*Exercise requirements*
**a.** Print the passage on Australia's economy between "To begin, I" and "struggled to do so?", inclusive.
**b.** Answer these from the passage on Australia's economy:
(i) Besides the ratings agencies, which organization is named among those whose concerns lie behind a perpetual question mark about Australia?
(ii) By roughly how much has the stock of guaranteed liabilities outstanding fallen from its peak?
(iii) What was the lowest rate of return among any of the major banks over a year during the crisis period?

Rapid growth in Chinese demand for resources, for example, has been of great benefit to date, but what if the Chinese economy suffers a serious downturn? Another potential concern is dwelling prices. Australia saw a large run-up in dwelling prices and household borrowing until a few years ago. Some other countries that saw this subsequently suffered painful corrections and deep recessions, associated with very stressed banking systems. Can Australia escape the same outcome?
A further theme is the focus on the funding position of Australian financial institutions, insofar as they raise significant amounts of money offshore. Could this be a weakness, in the event that market sentiment turns? Actually, this is another version of the old concern about the current account deficit: what will happen if markets suddenly do not want to fund our deficit? It has long been a visceral fear among Australian officials and economists that global investors will suddenly take a dim view of us. The same sorts of concerns of organisations such as the International Monetary Fund and the ratings agencies seem to lie behind a perpetual question mark about Australia and its financial institutions.
It is unlikely we will ever be able to change definitively the views of all the sceptics. And – let us be clear – we should welcome the sceptics. Perhaps some of their concerns are valid. The Reserve Bank gives a lot of thought to these issues; we certainly do not dismiss them. We should always be wary of the conventional wisdom being too easily accepted. We should never, ever, assume that ‘it couldn’t happen here’.
It is in that vein that I wish to pose a set of questions that are thrown up by these sceptical views. In particular:
- How much of the recent relatively good performance was due to luck? To what extent did we improve our luck by sensible policies, across a range of economic and financial fronts?
- Are there signs of any of the things going wrong that people typically worry about?
- And if there are, or were to be, such signs, could we do anything about it?
To begin, I shall restate some key metrics.
These charts really require no exposition (Graphs 1, 2 and 3). The message is clear. It is fair to conclude that, given the circumstances internationally, the Australian economy has exhibited more than acceptable performance over recent years. This conclusion would stand whether comparisons were made either against most other countries, or against our own historical experience.
Why was it that Australia did not have a deep downturn in 2009 when so many other countries did? And why was it that we have returned to reasonable growth, when others have struggled to do so?
These questiosn have been answered on numerous occasions. There are several elements.
First, the Australian banking system went into the crisis in reasonable shape. To be sure, there were some poor lending decisions during the preceding period of easy credit and there was, in hindsight, too much reliance on wholesale funding. But among major institutions, credit quality issues have turned out to be manageable. Asset quality was not as good among some of the regional banks, and even less so among some foreign banks operating in Australia, but the problems have not been insurmountable.
Some observers might counter that the banks received assistance with wholesale fundraising in the form of the government guarantee. But the banks paid for that, and it was an appropriate response at a time of massive market dislocation when all their peers were receiving like assistance – and much more. Moreover the banks have neither had, nor needed, access to this for some time now and the stock of guaranteed liabilities outstanding has fallen by about half from its peak level, as issues mature or are repurchased.
So our banking system, while not entirely free from blemishes, was nonetheless in pretty good shape overall. Banks were able to raise capital privately in the depths of the crisis. The lowest rate of return among any of the major banks over a year during the crisis period was about 10 per cent. The Australian Government has not needed to take an ownership stake in a financial institution.

*Given data*
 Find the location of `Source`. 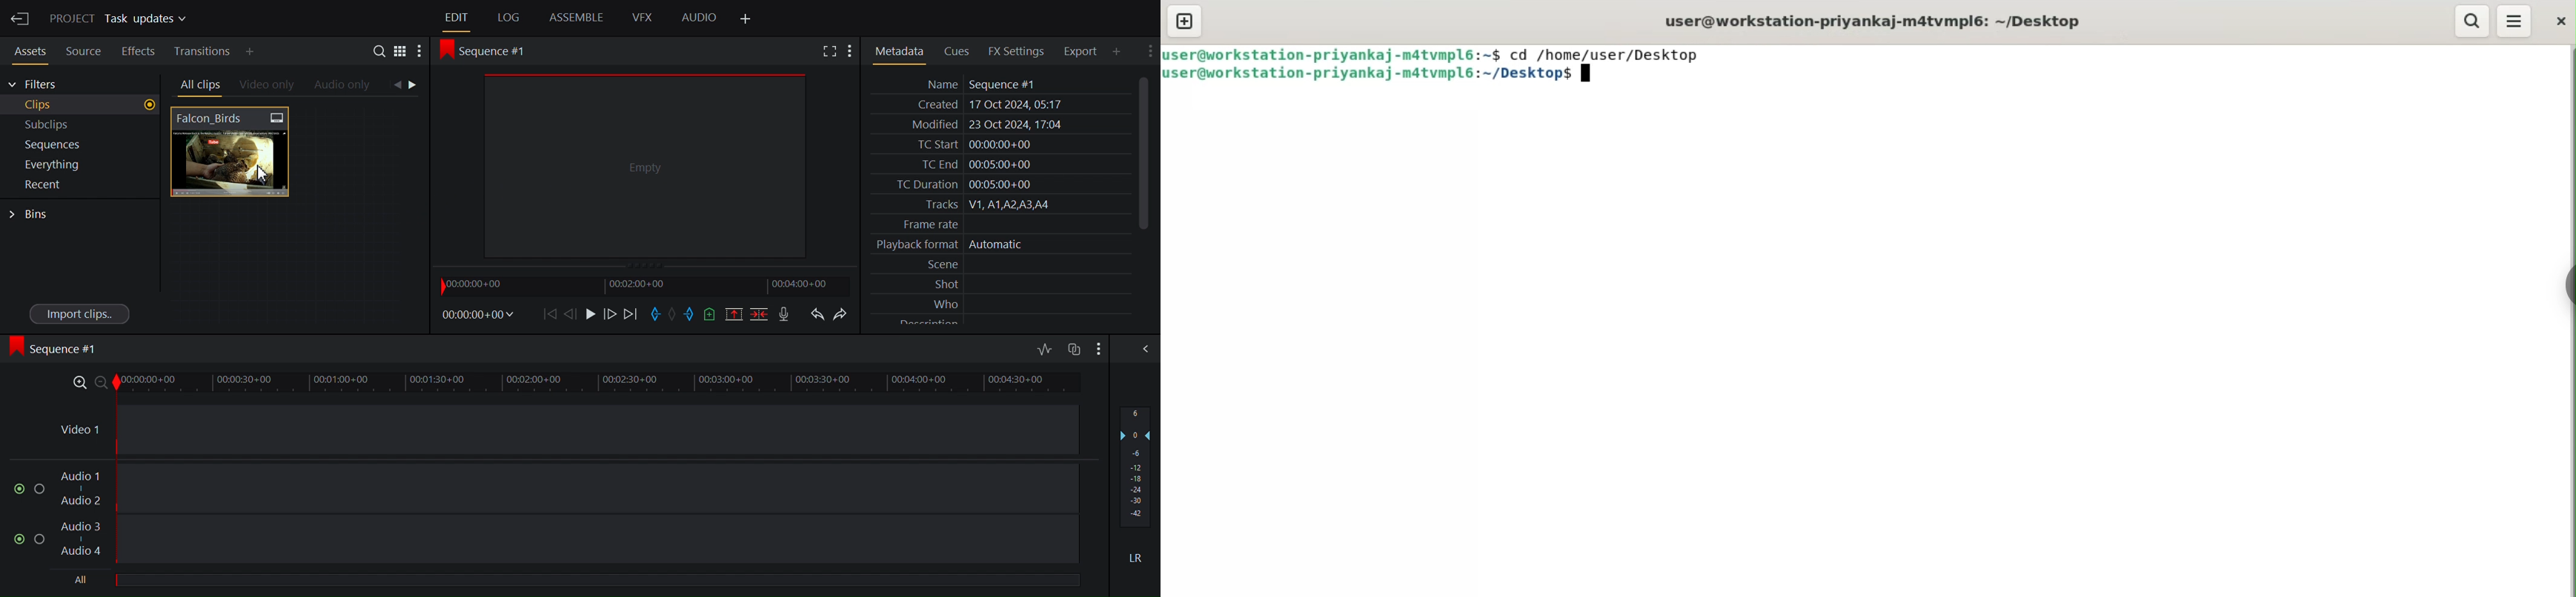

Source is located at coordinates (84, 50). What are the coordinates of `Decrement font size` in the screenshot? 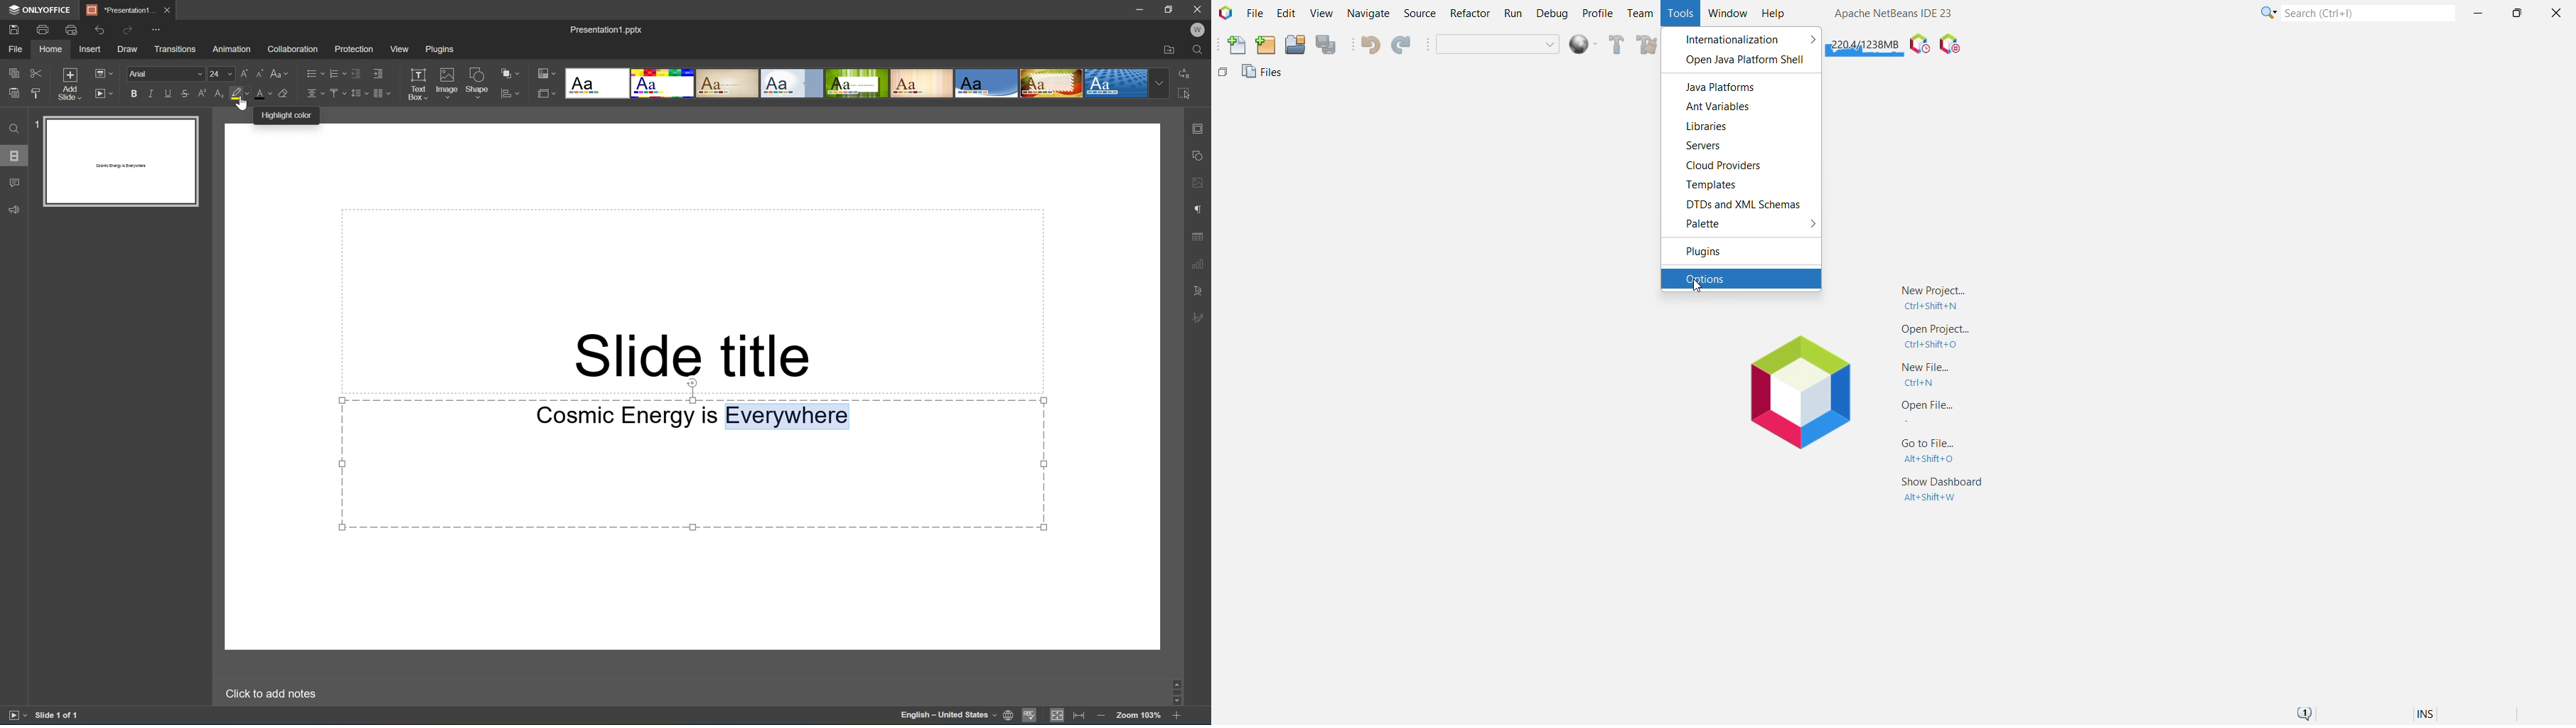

*Results of the tasks*
**a.**
To begin, I shall restate some key metrics.
These charts really require no exposition (Graphs 1, 2 and 3). The message is clear. It is fair to conclude that, given the circumstances internationally, the Australian economy has exhibited more than acceptable performance over recent years. This conclusion would stand whether comparisons were made either against most other countries, or against our own historical experience.
Why was it that Australia did not have a deep downturn in 2009 when so many other countries did? And why was it that we have returned to reasonable growth, when others have struggled to do so?

**b.**
(i) The International Monetary Fund
(ii) About half
(iii) About 10 per cent